So I did what anyone does when they start to wonder if they’ve been lied to about all of reality: I ate ice cream, ran marathons, smoked cigarettes, and went to church. I cried my questions at anyone who would listen: “Have we just made all this up to create meaning?!” And I wanted them to convince me we hadn’t, but I also knew I wouldn’t believe them if they tried. Answers, at that point, only agitated my angst because I didn’t know who to trust. So many people said such different things and they all seemed so reasonable and so Christian.

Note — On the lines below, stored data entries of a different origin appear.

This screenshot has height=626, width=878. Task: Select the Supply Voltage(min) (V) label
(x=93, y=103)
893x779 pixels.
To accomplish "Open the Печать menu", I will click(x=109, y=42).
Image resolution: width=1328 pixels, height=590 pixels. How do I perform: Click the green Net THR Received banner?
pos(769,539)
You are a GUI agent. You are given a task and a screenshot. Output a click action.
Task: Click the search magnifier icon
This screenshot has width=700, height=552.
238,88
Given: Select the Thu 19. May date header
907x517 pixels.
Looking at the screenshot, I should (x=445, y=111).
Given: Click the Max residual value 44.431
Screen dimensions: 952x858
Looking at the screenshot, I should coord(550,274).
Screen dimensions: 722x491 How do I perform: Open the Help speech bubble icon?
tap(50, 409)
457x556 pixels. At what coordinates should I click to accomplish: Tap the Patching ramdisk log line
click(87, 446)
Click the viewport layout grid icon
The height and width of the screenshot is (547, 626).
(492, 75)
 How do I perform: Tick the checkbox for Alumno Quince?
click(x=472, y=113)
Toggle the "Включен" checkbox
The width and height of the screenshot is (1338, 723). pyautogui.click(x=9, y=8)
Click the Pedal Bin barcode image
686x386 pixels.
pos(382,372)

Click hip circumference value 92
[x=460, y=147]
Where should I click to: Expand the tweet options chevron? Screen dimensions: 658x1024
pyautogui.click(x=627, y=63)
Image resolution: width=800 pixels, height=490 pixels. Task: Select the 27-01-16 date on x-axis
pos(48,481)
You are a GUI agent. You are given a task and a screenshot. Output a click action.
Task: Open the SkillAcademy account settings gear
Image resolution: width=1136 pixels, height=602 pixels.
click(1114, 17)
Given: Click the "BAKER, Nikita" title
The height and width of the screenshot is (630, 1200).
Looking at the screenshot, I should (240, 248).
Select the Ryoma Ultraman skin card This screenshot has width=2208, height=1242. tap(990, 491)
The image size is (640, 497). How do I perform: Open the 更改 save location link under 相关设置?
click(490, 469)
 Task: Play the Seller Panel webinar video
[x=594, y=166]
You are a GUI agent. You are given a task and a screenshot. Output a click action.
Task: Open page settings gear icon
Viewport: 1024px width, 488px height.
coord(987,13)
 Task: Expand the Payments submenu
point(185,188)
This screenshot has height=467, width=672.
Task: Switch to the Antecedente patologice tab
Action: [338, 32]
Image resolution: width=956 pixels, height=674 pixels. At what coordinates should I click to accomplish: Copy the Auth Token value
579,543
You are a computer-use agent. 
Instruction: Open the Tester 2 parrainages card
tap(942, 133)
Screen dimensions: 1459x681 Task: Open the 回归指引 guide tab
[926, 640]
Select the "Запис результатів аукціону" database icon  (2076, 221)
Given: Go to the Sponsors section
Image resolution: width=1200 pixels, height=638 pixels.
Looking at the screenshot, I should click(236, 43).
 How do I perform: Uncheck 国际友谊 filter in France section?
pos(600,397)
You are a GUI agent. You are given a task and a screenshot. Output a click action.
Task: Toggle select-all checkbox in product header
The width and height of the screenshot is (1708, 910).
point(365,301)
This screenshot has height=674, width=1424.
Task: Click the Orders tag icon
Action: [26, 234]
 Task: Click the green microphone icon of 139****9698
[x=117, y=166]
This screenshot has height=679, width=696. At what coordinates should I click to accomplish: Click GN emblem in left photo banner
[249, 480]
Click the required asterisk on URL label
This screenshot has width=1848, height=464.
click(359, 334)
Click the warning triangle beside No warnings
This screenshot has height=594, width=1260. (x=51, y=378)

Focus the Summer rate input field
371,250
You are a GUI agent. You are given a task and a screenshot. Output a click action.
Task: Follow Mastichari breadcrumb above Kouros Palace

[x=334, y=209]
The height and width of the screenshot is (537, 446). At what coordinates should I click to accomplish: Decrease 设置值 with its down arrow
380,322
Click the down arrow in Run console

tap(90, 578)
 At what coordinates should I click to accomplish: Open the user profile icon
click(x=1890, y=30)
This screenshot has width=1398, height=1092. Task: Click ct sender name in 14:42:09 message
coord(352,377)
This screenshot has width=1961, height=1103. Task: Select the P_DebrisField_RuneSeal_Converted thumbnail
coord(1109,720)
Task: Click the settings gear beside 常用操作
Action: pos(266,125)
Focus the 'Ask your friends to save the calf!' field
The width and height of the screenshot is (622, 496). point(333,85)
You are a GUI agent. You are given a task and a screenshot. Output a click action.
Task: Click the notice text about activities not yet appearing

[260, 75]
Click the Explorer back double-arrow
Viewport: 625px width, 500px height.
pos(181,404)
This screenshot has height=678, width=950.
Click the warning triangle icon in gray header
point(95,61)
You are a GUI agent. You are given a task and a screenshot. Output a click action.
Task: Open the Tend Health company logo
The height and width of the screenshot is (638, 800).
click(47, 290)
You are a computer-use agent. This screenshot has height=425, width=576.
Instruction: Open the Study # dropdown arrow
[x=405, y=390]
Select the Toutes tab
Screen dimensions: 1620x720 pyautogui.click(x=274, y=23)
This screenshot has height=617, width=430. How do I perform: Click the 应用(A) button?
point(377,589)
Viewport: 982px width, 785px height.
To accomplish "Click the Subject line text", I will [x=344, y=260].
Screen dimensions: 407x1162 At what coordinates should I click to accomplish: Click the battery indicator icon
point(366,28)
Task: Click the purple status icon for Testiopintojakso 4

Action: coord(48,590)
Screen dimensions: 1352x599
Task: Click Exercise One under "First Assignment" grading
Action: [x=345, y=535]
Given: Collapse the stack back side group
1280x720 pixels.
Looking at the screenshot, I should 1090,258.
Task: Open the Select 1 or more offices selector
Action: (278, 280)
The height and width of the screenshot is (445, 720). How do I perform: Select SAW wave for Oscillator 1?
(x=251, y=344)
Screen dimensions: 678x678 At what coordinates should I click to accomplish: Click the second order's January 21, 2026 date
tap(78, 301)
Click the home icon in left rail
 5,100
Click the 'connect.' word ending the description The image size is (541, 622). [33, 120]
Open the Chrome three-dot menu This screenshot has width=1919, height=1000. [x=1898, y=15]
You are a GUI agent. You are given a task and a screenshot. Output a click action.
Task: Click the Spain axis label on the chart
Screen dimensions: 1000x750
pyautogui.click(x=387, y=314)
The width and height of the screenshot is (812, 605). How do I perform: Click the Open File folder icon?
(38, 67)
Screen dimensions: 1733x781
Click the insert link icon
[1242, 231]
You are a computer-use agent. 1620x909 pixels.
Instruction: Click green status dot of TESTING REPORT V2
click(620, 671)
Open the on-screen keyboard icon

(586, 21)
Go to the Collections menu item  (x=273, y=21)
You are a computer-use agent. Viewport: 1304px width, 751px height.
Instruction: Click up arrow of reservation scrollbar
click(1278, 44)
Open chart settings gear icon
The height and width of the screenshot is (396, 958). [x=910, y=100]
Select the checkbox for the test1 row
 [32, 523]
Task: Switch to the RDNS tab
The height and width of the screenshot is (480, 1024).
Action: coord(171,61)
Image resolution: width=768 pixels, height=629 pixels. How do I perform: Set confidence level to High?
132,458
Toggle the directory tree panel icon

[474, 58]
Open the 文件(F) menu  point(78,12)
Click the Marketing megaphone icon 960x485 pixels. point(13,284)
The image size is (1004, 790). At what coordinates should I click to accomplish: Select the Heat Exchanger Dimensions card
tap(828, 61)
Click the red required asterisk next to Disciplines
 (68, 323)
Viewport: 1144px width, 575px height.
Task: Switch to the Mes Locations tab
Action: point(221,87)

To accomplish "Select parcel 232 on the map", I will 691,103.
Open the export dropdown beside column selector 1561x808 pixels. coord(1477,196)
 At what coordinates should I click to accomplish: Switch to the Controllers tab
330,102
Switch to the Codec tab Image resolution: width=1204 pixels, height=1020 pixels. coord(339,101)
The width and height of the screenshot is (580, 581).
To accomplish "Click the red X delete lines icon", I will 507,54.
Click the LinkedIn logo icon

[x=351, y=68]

Evangelicals have always said the Bible is our ultimate authority, which is why I memorized entire books and read it cover-to-cover time and again. But when I looked to the Bible to settle serious debates, I came away feeling like it wasn’t the ultimate authority in the simple way they made it sound. I couldn’t find clear answers because, along with all humans everywhere, I’m a biased interpreter. What does it mean for the Bible to be our ultimate authority when we can support so many different ethical frameworks with the exact same text? Liberation theology and Calvinism are both based on the Bible, but they have very different consequences in real time and space where humans make choices that cause harm and bring healing.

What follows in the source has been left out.